My best friend, Steve Gibson, was living in the Rockridge district of Oakland, California, one house up from the Chinese restaurant at the corner of College and Lawton.

The large, two story house was not exactly a commune but the door was always open. 

People came and went and it was not unusual to meet strangers in the kitchen.

The teenage son of the family that owned the restaurant next door was a regular visitor, partly because Steve had a large collection of comic books sprawled across the living room coffee table.

Steve was playing guitar one day when the kid from the restaurant ambled in and plopped down with a copy of Asterix.

Twenty minutes later, when Steve stopped strumming, his young visitor looked up and said, "Your mother was just here and wants you to know she really likes your guitar-playing but wishes you would spend more time drawing and painting."

Steve's Mom, an architect-artist, had died a dozen years earlier, victim of a car crash that resulted in enucleation of her left eye just days before she died. 

At the time, Steve was on vacation from Antioch College in Yellow Springs, Ohio and was working on a dairy farm in West Virginia. His Mom's tragic death unfolded before cellphones and Steve had no easy way to contact his family in Bethesda.

Nor was Steve the kind of guy to spend much time on the phone, especially when out exploring the world. 

In this instance however, Steve felt irrepressible compulsion to phone home the day of the crash and so learned from his doctor Dad, Sam Gibson (who headed the American Cross national blood-banking program), of the calamity-in-process.

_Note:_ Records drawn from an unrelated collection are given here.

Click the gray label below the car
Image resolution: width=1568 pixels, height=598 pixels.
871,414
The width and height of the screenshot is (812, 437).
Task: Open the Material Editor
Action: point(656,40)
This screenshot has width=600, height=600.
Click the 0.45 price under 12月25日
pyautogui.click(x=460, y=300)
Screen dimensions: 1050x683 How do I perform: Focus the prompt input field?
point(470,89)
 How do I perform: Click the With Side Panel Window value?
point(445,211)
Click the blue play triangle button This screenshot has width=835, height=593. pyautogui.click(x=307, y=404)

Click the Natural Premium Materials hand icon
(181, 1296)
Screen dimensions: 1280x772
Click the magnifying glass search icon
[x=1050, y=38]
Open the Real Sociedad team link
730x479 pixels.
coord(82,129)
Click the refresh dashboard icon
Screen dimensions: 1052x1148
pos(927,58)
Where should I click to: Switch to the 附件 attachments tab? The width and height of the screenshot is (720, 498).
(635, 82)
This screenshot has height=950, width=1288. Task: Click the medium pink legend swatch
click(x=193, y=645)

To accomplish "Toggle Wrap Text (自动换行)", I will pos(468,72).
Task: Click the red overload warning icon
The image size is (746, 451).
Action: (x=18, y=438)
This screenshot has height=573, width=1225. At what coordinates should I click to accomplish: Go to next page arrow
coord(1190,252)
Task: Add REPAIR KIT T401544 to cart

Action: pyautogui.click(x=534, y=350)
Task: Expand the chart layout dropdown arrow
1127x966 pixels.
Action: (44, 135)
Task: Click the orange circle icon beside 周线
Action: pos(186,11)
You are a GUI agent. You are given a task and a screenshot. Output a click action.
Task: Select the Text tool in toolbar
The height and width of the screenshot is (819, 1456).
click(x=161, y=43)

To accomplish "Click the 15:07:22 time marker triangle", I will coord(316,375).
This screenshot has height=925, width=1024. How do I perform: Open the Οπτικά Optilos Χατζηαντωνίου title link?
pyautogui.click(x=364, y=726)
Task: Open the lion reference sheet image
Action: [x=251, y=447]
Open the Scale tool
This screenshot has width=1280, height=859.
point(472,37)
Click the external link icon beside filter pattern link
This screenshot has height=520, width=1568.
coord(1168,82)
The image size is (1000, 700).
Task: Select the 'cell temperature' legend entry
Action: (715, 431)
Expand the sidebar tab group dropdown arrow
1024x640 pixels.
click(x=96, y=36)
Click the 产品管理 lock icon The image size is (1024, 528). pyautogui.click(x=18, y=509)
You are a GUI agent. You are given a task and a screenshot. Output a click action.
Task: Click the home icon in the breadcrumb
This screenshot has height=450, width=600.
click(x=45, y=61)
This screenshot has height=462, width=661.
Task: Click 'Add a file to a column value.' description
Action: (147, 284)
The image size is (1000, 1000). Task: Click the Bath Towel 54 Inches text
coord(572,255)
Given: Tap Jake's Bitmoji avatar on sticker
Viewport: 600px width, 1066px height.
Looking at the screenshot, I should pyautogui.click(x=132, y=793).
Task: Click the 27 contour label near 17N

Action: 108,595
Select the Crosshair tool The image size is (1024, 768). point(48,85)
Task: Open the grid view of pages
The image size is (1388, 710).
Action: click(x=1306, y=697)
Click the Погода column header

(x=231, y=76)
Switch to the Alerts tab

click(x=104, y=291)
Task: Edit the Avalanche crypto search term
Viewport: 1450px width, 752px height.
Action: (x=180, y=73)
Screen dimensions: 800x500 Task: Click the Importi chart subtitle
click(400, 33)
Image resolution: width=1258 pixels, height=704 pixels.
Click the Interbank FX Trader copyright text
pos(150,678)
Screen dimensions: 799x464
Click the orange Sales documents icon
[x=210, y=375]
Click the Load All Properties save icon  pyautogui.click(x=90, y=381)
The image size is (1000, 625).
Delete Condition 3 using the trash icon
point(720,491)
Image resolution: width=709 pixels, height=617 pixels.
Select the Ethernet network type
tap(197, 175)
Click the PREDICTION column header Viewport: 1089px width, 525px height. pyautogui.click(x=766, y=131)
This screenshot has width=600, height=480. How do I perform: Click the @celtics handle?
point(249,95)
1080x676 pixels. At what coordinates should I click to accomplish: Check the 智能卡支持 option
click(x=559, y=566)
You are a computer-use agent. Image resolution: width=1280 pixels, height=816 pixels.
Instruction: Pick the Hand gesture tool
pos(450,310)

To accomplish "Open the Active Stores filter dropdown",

When Steve told me of the Chinese kid's comment, he said: "It's exactly the kind of thing my mother would have said."


***

I am rendering this account as faithfully as I can. 

My only embellishment has been giving a specific name to the comic book the Chinese kid was reading.

I also decided to designate Alice's left eye as the one that was removed. 

The Chinese boy's comment seared itself in memory and is very close to verbatim.

I recall that Steve had never spoken of his mother with his young visitor.

In the early 1990s, Steve died of lymphoma at age 38.